Si voltò verso la finestra. Dritto in faccia lo stava puntando una canna nera.
«Lo avete ucciso voi», disse Brilling con voce innaturale. «Siete un investigatore troppo bravo. E per questo, mio giovane amico, sono costretto a uccidervi, cosa che mi rincresce moltissimo.»
QUATTORDICESIMO CAPITOLO
Il povero Erast Petrovič, che non ci capiva più niente, fece alcuni passi in avanti.
«Fermo!» gli abbaiò esasperato il capo. «E non agitate quella pistolettina, non è carica. Almeno aveste guardato il tamburo! Non si può essere così fiduciosi, vi prendesse il diavolo! Credere si può solo a se stessi!»
Brilling si tolse dalla tasca sinistra un’altra Herstal, identica, invece la fumante Smith Wesson la gettò sul pavimento, direttamente ai piedi di Fandorin.

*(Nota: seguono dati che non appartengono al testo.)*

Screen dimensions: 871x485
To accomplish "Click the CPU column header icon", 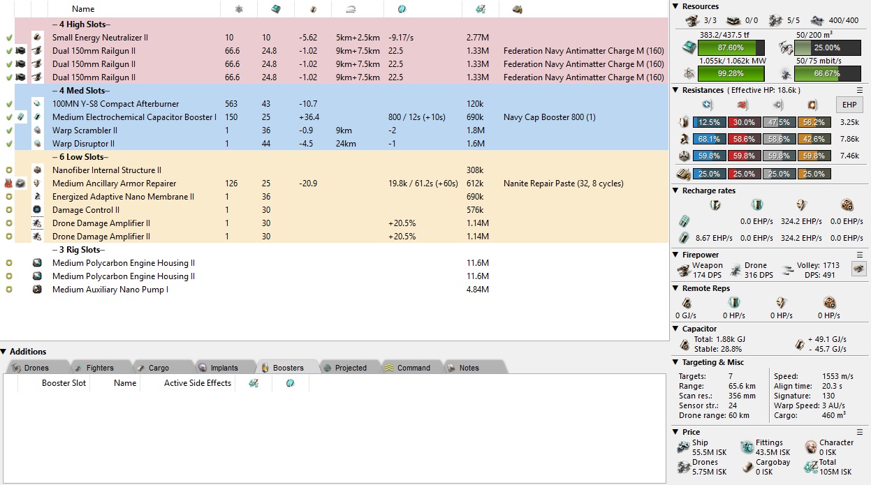I will coord(276,9).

«La mia rivoltella ha tutte le cartucce al completo, cosa di cui adesso vi convincerete», prese a dire febbrilmente Ivan Franzevič, che a ogni parola si arrabbiava sempre di più. «Adesso la metto in mano allo sventurato Cunningham, così risulta che vi siete uccisi fra di voi nel corso di una sparatoria. Un funerale dignitoso e discorsi pieni di partecipazione vi sono garantiti… So bene quanto questo conti per voi. E non guardatemi a quel modo, cucciolo maledetto!»
Fandorin capì con orrore che il suo capo era andato completamente fuori di cervello, e in un tentativo disperato di risvegliarne la ragione improvvisamente intorbidatasi gli gridò: «Ma capo, questo sono io, Fandorin! Ivan Franzevič! Signor consigliere di Stato!»

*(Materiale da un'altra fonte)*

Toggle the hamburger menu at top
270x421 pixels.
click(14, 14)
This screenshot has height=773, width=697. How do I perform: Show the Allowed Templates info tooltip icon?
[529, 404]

«Consigliere effettivo di Stato», lo corresse Brilling con un sorriso di serpente. «Siete rimasto indietro sui fatti della vita, Fandorin. Sono stato promosso con decreto dell’autorità suprema il sette di giugno, in seguito al successo dell’operazione per la neutralizzazione dell’organizzazione terroristica ‘Azazel’. Potete quindi chiamarmi ‘vostra eccellenza’.»